Il vescovo intervenuto alla celebrazione per le vittime degli attentati terroristici in Sri Lanka nel giorno di Pasqua, con la comunità romana. Il coordinatore nazionale Perera: «Nessuno può toccare il Cristo Risorto»

«Le violenze si combattono solo e unicamente con il bene e con la forza dell’amore». Sono queste le parole del vescovo ausiliare Paolo Lojudice, segretario della Commissione episcopale per le migrazioni della Cei, al termine della Messa commemorativa dedicata alle vittime degli attacchi terroristici che hanno insanguinato la Pasqua in Sri Lanka, celebrata giovedì scorso, 25 aprile, nella Grotta della rivelazione, al santuario delle Tre fontane, abituale luogo di incontro e di preghiera per i cingalesi residenti a Roma. «Porto a nome della diocesi di Roma una voce di consolazione ma soprattutto di speranza. Ricordiamoci che il male non ha colori, è buio e solo noi possiamo, grazie alla forza che ci viene dall’alto, ricostruire una società migliore soprattutto per i più giovani», ha aggiunto il vescovo, sottolineando la «centralità dei valori del bene, della solidarietà e dell’amore». Ancora, il presule ha invitato a non farsi strumentalizzare «da chi vuole far passare questi gesti come degli scontri di religione. Questi attentati nascono dal male e il male è una follia che non ha nulla a che fare con la religione».

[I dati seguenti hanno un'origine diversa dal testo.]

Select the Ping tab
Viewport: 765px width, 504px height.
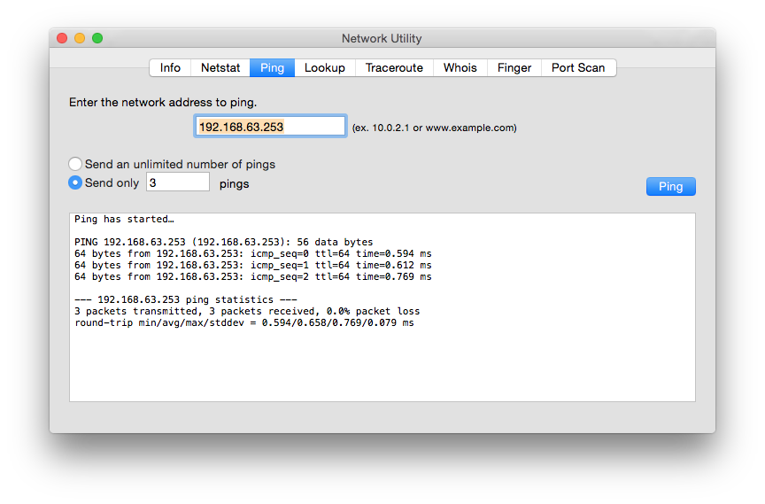272,67
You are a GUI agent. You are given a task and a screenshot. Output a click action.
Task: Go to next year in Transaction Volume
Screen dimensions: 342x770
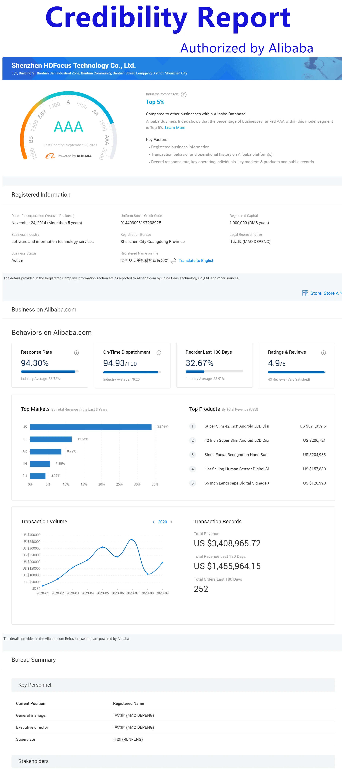(171, 522)
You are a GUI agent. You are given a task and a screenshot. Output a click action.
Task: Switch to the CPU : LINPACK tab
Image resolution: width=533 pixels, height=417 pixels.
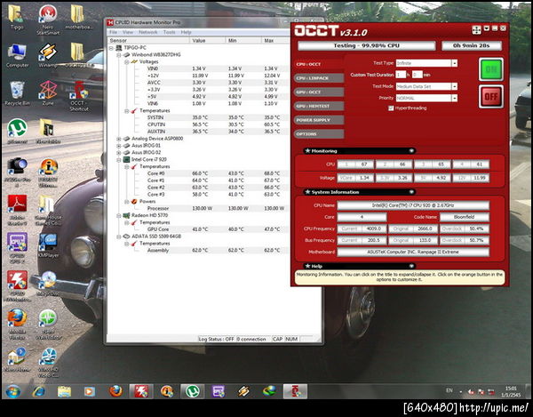pos(317,77)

«Uniamoci e preghiamo per superare questo momento», l’esortazione di monsignor Neville Joe Perera, coordinatore nazionale per i cattolici dello Sri Lanka in Italia, che ha presieduto la celebrazione. «Conosciamo la situazione difficile dello Sri Lanka – ha detto il sacerdote nell’omelia -. C’è paura persino ad andare a Messa. Ma ricordatevi che nessuno può toccare il Cristo Risorto. Come hanno detto il Santo Padre e il nostro cardinale Malcolm Ranjith, questo è il momento della fede. Dobbiamo dare la testimonianza che solo con la croce si vince e non con la spada», ha concluso.

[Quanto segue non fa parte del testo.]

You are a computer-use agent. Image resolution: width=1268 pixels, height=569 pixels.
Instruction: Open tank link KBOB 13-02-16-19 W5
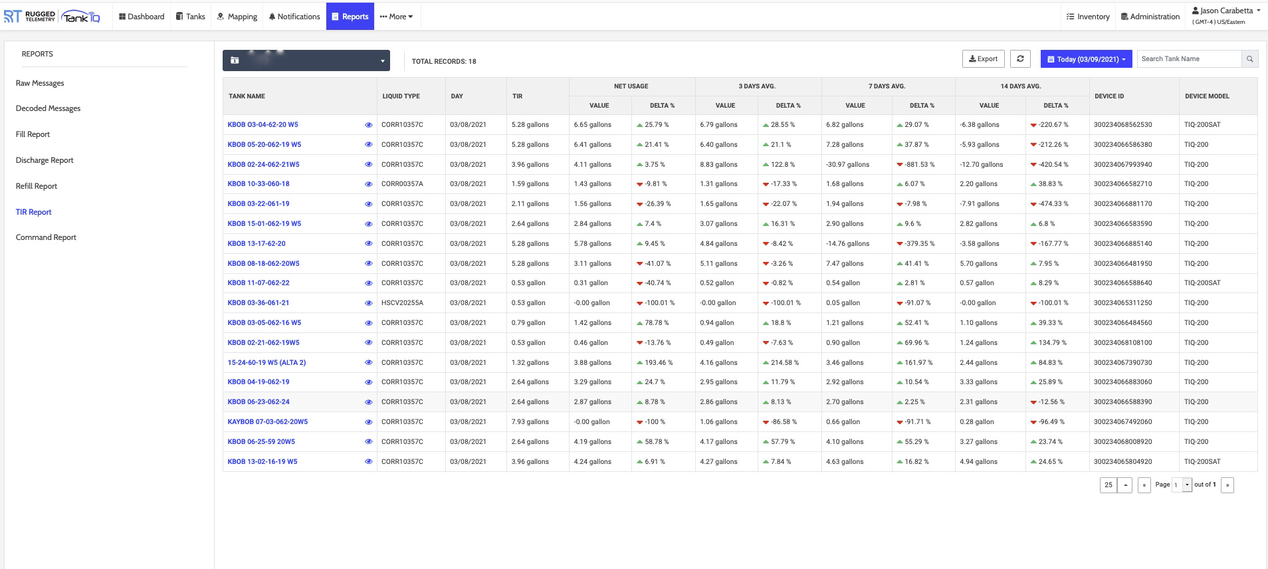click(263, 461)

In quasi duemila si sono ritrovati in questa giornata di commozione e solidarietà per commemorare i cari lontani. Tante le famiglie, i giovani e gli italiani che hanno acceso una candela davanti ad un altarino con le foto della strage. Tra i presenti c’è Nandika Perera, presidente dell’associazione della comunità srilankese di Roma, il quale si sente «profondamente colpito dai tragici eventi. Ogni volta che sento le notizie mi emoziono e piango insieme alla mia famiglia – ha confidato -. Vorrei che questa fosse l’occasione per trasmettere un messaggio di pace e fraternità». A stringersi attorno ai cittadini originari dello Sri Lanka c’è anche la Comunità di Sant’Egidio. A parlare a nome dell’associazione è Alberto Quattrucci, segretario generale di Uomini e Religioni: «La violenza cieca non può mai costruire un mondo giusto, solo il dialogo può costruire la pace», ha detto Quattrucci durante la messa.

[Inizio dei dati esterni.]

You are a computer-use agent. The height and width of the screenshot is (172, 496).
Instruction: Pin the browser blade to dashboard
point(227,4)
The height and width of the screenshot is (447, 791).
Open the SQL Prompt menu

Al termine della celebrazione, tutta la comunità presente si è spostata fuori per il “dane”. «Quando muore qualcuno, nei nostri funerali viene allestito questo banchetto di cibo», spiega Sabrina, 21 anni, nata in Italia, che insieme a suo padre Preethi e ad altri connazionali ha preparato da mangiare. In questa atmosfera, si è vissuto anche uno spirito di “coabitazione religiosa”. «Questo è un appuntamento religioso che si celebra ogni anno, al quale collaboriamo anche noi – ha spiega Nishantha Karunarathna, rappresentante della comunità buddista theravada in Italia-. Ma dopo la strage si è preferito fare a meno della musica e degli eventi culturali per rispettare il dolore di chi ha perso i propri cari quel 21 aprile».